# BRANO DA LEGGERE:

▼▼▼

Un'altra delle “fissazioni” di Jacobs è l'arte: comincia a collezionarla, di Hockney, di Warhol, di Richard Prince. È il primo, di nuovo, ad assoldare artisti perché ripensino le borse di Louis Vuitton con i loro occhi. Una delle più famose è la linea Monogram con Takashi Murakami: lo sfondo è bianco, le iniziali del marchio in colori ultra-pop. Il mercato del falso, ancora oggi, ha quelle borse tra le più richieste, ma Marc non è tipo da prendersela. Con l'ironia che lo contraddistingue, all'opening della mostra newyorchese dedicata all'artista, fa installare un finto baracchino che vende verissime Louis Vuitton. Passata alla storia è anche la co-lab con Richard Prince per la sua collezione per la primavera/estate 2008: Kate Moss– con la quale va in vacanza a Formentera insieme a sua figlia Lila – Naomi Campbell e le altre, sembrano sexy infermiere con cappotti in latex, come ne appaiono spesso nei dipinti di Prince. Seducenti, sul limite, ma mai eccessive, le sue donne giocano con la sensualità, ma lo fanno con ironia, come lui, senza prendersi sul serio. «Agli inizi da Vuitton ero molto in ansia, facevo paragoni costanti con quello che, in quegli anni, Tom Ford faceva da Gucci» ammetterà. «Nella mia visione delle cose, la curiosità sul sesso è un'idea più interessante che la dominazione, l'eccesso». E in effetti, le sue donne giocano senza scoprirsi troppo.

▲▲▲

# MATERIALE FORNITO:

▼▼▼

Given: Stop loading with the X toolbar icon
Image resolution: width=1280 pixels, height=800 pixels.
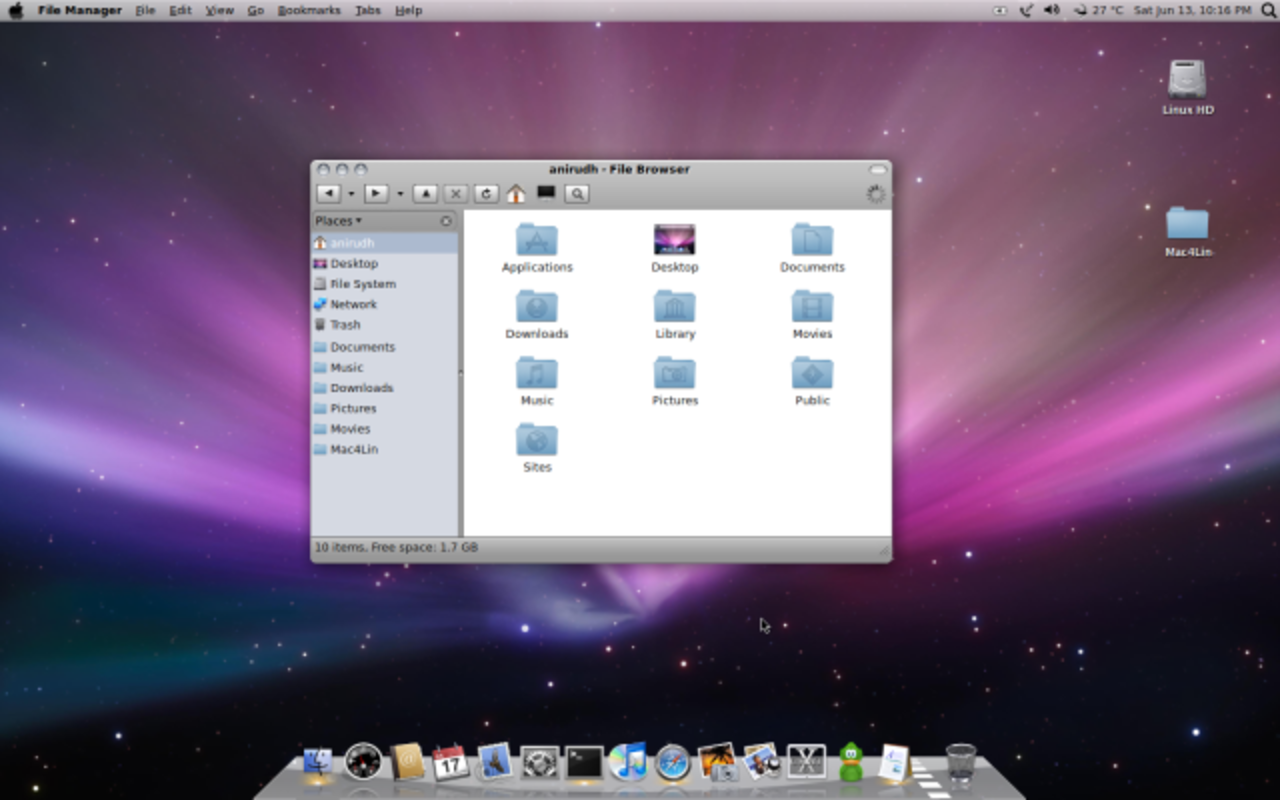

▲▲▲
▼▼▼

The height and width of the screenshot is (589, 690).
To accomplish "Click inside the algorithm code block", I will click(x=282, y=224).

▲▲▲

# DA SVOLGERE:
(A) Per ciascuna affermazione indica se concorda con il brano su Marc Jacobs e riporta tra virgolette le parole del brano che lo stabiliscono: (i) Jacobs collezionava opere di Warhol; (ii) nella linea Monogram con Takashi Murakami lo sfondo è nero; (iii) le copie false delle borse fecero arrabbiare Jacobs.
(B) Prosegui il brano su Marc Jacobs a partire dalla sua ultima frase.

# RISPOSTE FORNITE:
(A)
(i) Sì: "comincia a collezionarla, di Hockney, di Warhol, di Richard Prince".
(ii) No: "lo sfondo è bianco, le iniziali del marchio in colori ultra-pop".
(iii) No: "ma Marc non è tipo da prendersela".

(B)
Lui, invece, si fa edonista, si ricopre di tatuaggi (l'ultima conta ufficiale ne dava 28, ma è di diversi anni fa), presiede insieme a Kate Moss un Met gala dal tema Model and Muse: Embodying Fashion. Le sue, di muse, però, sono variegate e abbracciano tutte le taglie, e le età. Se con Sofia Coppola l'amicizia risale ormai all'inizio degli Anni 90, nella campagna Marc Jacobs della Primavera/estate 2016 fa posare l'attrice over 60 Bette Midler, Milk – una drag queen uscita da quella fucina di talenti sopra le righe che è RuPaul Drag's Race – la cantante Beth Ditto e Lana Wachowski, regista di Matrix nata Larry. Jessica Lange diventerà la testimonial, quando lancerà la sua linea Beauty. Insomma, l'immensa varietà della bellezza al femminile, con i suoi difetti e le imperfezioni, non è stata scoperta da Alessandro Michele, che la celebra costantemente da Gucci.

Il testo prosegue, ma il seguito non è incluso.